▸ SOURCE EXTRACT

Risks Of AI Use In Law
Navigating The Perils
In the rapidly evolving landscape of legal technology, artificial intelligence (AI) promises to revolutionise how lawyers conduct research, draft documents, and analyse cases. Tools like large language models (LLMs) can sift through vast datasets in seconds, offering efficiencies that were once unimaginable. The allure of AI nevertheless comes with profound risks. As we explore in this first installment of our series on AI governance in law, unchecked adoption can expose firms to breaches of confidentiality, regulatory non-compliance, factual inaccuracies, ethical pitfalls, and emerging legislative hurdles. Understanding these dangers is the first step toward responsible innovation.
At the forefront is data confidentiality, a cornerstone of legal ethics. When confidential details are inputted into an LLM, control is irrevocably surrendered. Many free or public AI platforms explicitly state that user data may fuel future model training, creating a direct conflict with the duty of confidentiality. Real-world incidents underscore this vulnerability: in 2023, OpenAI’s ChatGPT suffered a breach exposing user chats, highlighting how even sophisticated systems falter. Lawyers remain accountable for such lapses, potentially facing disciplinary action or client lawsuits.
Compounding this is regulatory and jurisdictional vulnerability. Free AI tools optimize for cost by routing data to the most efficient servers worldwide, often outside the UK or EU. This “lack of data residency control” contravenes UK GDPR Article 44, which prohibits transfers of personal data to third countries without adequate safeguards. For a UK lawyer, demonstrating compliance to the SRA or clients becomes impossible if data resides on, say, a U.S. server lacking equivalent protections. The consequences? Fines up to 4% of global turnover, reputational damage, and eroded trust.

▸ TASK INSTRUCTIONS
a) Write out the passage on AI risks in law, starting at "Risks Of AI" and ending at "toward responsible innovation.".
b) Answer these questions from the passage on AI risks in law:
(i) The opening describes itself as the first installment of a series on what topic?
(ii) In 2023, what happened to OpenAI's ChatGPT?
(iii) Which article of UK GDPR prohibits transfers of personal data to third countries without adequate safeguards?

▸ SUPPLIED RECORDS
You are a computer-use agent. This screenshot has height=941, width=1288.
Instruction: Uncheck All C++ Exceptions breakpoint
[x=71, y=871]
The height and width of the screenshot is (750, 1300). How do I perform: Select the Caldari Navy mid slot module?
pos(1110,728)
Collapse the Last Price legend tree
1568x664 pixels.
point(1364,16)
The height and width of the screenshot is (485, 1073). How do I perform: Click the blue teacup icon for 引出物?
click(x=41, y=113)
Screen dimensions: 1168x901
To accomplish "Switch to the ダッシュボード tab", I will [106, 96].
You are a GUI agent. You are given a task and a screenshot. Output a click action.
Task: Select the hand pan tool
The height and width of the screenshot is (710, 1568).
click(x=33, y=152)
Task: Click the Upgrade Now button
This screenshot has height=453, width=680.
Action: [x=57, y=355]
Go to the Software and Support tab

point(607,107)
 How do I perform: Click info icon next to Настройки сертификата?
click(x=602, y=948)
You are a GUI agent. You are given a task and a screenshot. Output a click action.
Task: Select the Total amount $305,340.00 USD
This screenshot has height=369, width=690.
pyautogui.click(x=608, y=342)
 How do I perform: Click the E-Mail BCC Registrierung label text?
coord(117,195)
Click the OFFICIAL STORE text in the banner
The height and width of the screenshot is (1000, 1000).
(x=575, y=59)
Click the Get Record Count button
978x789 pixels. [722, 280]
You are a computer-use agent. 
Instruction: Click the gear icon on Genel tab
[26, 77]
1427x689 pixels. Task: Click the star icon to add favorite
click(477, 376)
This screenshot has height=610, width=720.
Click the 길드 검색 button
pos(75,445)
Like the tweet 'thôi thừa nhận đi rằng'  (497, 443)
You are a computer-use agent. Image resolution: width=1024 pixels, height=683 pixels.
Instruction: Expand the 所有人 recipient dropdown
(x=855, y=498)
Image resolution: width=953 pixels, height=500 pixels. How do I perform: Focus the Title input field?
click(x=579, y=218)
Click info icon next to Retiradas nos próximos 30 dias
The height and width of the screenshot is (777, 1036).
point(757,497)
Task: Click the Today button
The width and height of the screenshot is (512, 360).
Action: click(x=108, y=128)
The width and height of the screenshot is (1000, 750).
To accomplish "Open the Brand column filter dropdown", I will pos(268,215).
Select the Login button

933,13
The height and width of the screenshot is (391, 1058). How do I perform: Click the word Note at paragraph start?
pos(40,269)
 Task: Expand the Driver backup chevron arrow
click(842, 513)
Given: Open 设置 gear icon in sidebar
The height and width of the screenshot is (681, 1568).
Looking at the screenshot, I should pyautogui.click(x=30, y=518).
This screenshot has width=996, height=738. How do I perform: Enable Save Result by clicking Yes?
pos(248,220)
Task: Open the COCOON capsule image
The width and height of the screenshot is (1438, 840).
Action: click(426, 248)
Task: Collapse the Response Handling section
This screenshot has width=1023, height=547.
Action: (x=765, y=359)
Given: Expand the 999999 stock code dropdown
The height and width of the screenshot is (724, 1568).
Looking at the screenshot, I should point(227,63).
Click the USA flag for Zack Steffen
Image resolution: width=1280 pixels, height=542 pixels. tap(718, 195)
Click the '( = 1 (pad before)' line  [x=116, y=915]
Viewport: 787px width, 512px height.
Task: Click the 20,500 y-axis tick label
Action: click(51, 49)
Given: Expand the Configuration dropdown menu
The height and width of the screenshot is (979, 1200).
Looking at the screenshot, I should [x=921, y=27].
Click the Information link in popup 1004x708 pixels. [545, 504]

▸ ANSWER LIST
a)
Risks Of AI Use In Law
Navigating The Perils
In the rapidly evolving landscape of legal technology, artificial intelligence (AI) promises to revolutionise how lawyers conduct research, draft documents, and analyse cases. Tools like large language models (LLMs) can sift through vast datasets in seconds, offering efficiencies that were once unimaginable. The allure of AI nevertheless comes with profound risks. As we explore in this first installment of our series on AI governance in law, unchecked adoption can expose firms to breaches of confidentiality, regulatory non-compliance, factual inaccuracies, ethical pitfalls, and emerging legislative hurdles. Understanding these dangers is the first step toward responsible innovation.

b)
(i) AI governance in law.
(ii) It suffered a breach that exposed user chats.
(iii) Article 44.